Ils demandent que les « équipes rédactionnelles » soient dotées d’un statut juridique pour que leur indépendance soit mieux protégée, et aussi que les chartes nationale et internationale d’éthique de la profession soient annexées à  la convention collective.

LETTRE DU PS AU CSA

« C’est un appel à  toute la profession pour qu’elle cesse de jouer à  son corps défendant le rôle de faire-valoir du président », a dit lors d’une conférence de presse Dominique Candille (SNJ-CGT). « Si demain rien n’est fait, c’est la démocratie française qui va être mise à  mal », a ajouté David Larbre, du SNJ.

L’opposition a plusieurs fois émis de fortes critiques sur la proximité entre l’Elysée et de grands patrons de presse. Arnaud Lagardère, ami déclaré du chef de l’Etat, est à  la tête du plus grand groupe de presse et d’édition européen (avec la radio Europe 1, Paris Match et le JDD notamment).

Martin Bouygues, parrain du fils du couple présidentiel, contrôle TF1. Bernard Arnault, témoin de mariage du président, contrôle la Tribune et projette de prendre le contrôle du premier quotidien économique, les Echos.

Les syndicats mentionnent ou rappellent plusieurs épisodes de ce qu’ils considèrent comme des interventions dans le contenu rédactionnel des médias. La semaine dernière, une dépêche de l’AFP aurait été modifiée sur intervention du ministère de l’Education nationale, disent-ils.

Le Journal du dimanche a renoncé à  publier un article annonçant que Cécilia Sarkozy n’avait pas voté au second tour de l’élection présidentielle. D’autres épisodes qu’ils ne citent pas ont amplifié la polémique, comme le retouchage récent par Paris-Match d’une photo du chef de l’Etat en vacances, qui s’est vu « alléger » de ses bourrelets.

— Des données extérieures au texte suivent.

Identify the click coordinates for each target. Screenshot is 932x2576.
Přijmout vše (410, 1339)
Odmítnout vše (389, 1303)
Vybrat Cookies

Pierre Méhaignerie, la ministre de la Culture et l’UMP n’ont pas donné suite pour l’instant aux demandes des syndicats, mais le Parti socialiste soutient leur demande de réforme législative, disent-ils.

Par ailleurs, le PS a annoncé lundi qu’il allait écrire au Conseil supérieur de l’audiovisuel (CSA) pour qu’il prenne en compte « l’omniprésence » de Nicolas Sarkozy dans les médias.

Le président n’est en effet compté à  aucun titre dans la répartition du temps de parole sur l’audiovisuel public en trois tiers entre gouvernement, majorité et opposition.

L’opposition s’alarme depuis quelques jours de ce qu’il voit comme une stratégie du gouvernement et du chef de l’Etat, qui parviendraient à  monopoliser les médias en organisant chaque jour un déplacement ou une conférence de presse sur un grand thême, en plus de plusieurs petits événements annexes.


Publié le 25 septembre, 2007 dans Actualité.